Serious Mental Illness

Journal Article Annotations
2016, 2nd Quarter

Serious Mental Illness

Annotations by Lydia Chwastiak, MD, MPH, FAPM and Oliver Freudenreich, MD, FAPM
August 2016

  1. The CHANGE trial: No superiority of lifestyle coaching plus care coordination plus treatment as usual compared to treatment as usual alone in reducing risk of cardiovascular disease in adults with schizophrenia spectrum disorders and abdominal obesity
  2. Diabetes mellitus in people with schizophrenia, bipolar disorder and major depressive disorder: A systematic review and large scale meta-analysis

PUBLICATION #1 — Serious Mental Illness
The CHANGE trial: No superiority of lifestyle coaching plus care coordination plus treatment as usual compared to treatment as usual alone in reducing risk of cardiovascular disease in adults with schizophrenia spectrum disorders and abdominal obesity
Speyer H, Christian Brix Nørgaard H, Birk M, et al
World Psychiatry 2016; 15(2):155-165
Annotation

The finding: This was a pragmatic multicentre RCT (n= 428) which evaluated the efficacy of interventions to reduce 10-year risk of cardiovascular disease among patients with schizophrenia and abdominal obesity. Participants were randomized 1:1:1 to either (12-months of) lifestyle modification coaching + care coordination + usual care; or care coordination + usual care; or usual care. There were no intervention effects for either coaching or care coordination compared to usual care in reducing cardiovascular risk.

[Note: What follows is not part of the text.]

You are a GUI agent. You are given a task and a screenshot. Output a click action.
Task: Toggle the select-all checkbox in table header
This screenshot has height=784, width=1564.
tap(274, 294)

Strengths: This large multicentre trial had multiple strengths: randomized controlled trial design; intervention components were manualized evidence-based interventions; design allowed the comparison of relative impact of lifestyle coaching and care coordination; primary outcome was a composite measure that integrates multiple heterogeneous risk factors.
Weaknesses: The primary outcome (10-year cardiovascular risk) is a surrogate outcome for outcomes that may have greater clinical significance (such as mortality). Only 60% of intervention participants attended at least half of the weekly meetings.

Relevance: These findings suggest that given the major barriers to health behavior change in this vulnerable population, interventions which address environmental or structural changes may be more effective than those which focus on individual health behavior change (such as lifestyle modification and care coordination).

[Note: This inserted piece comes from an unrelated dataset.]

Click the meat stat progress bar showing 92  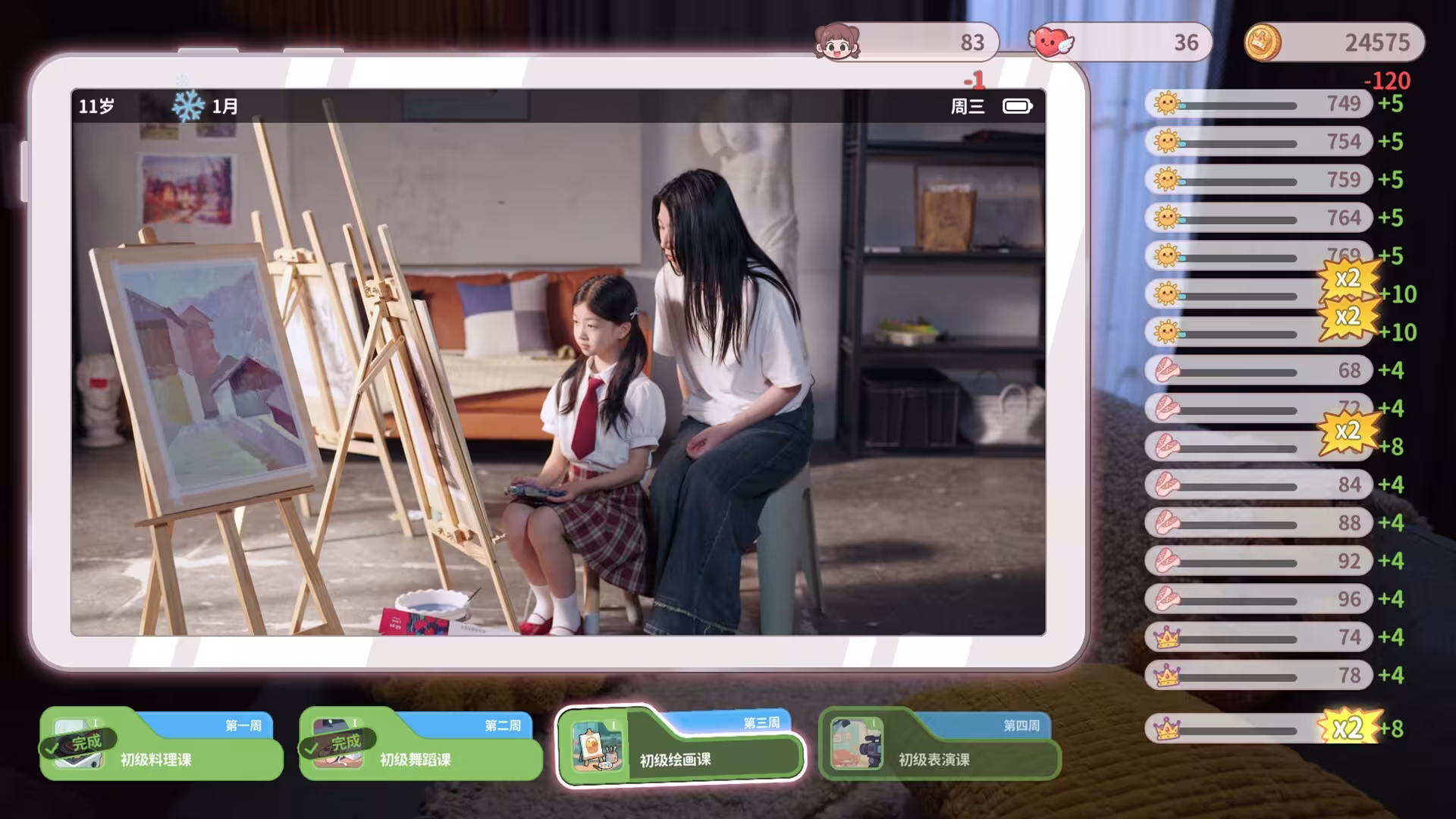(x=1258, y=560)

PUBLICATION #2 — Serious Mental Illness
Diabetes mellitus in people with schizophrenia, bipolar disorder and major depressive disorder: A systematic review and large scale meta-analysis
Vancampfort D, Correll CU, Galling B, et al
World Psychiatry 2016; 15(2):166-174
Annotation

The finding: This rigorous meta-analysis of 118 (observational and clinical trials) studies involving more than 430,000 people with serious mental illness (defined as schizophrenia, bipolar disorder or major depressive disorder) found a prevalence of type 2 diabetes (T2DM) of 11.3% (95% CI: 10.0%-12.6%). The prevalence of type 2 diabetes was higher among women with SMI than men with SMI, and the relative risk of T2DM among patients with multiple episodes of psychiatric illness was almost double that of matched general population controls. There were higher T2DM prevalences for patients taking all antipsychotic medications, except aripiprazole and amisulpride.

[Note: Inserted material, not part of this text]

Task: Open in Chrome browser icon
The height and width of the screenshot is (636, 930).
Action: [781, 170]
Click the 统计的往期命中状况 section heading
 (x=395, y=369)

Strengths: This was a very large sample, and rigorous methods for meta-analysis were utilized.
Weaknesses: In most studies, diabetes diagnoses were based on chart review, which may limit the reliability and validity. Studies were based on cross-sectional, not longitudinal data, which does not allow determination of causality of association between medication use and T2DM risk. Insufficient reporting on lifestyle behaviors in the included studies precluded the evaluation of these as potential mediators.

Relevance: This meta-analysis of studies involving more than 400,000 patients with SMI provides the strongest evidence to date about the increased risk of diabetes, and the need for routine screening and integrating (or at least coordinating) diabetes treatment with mental health treatment.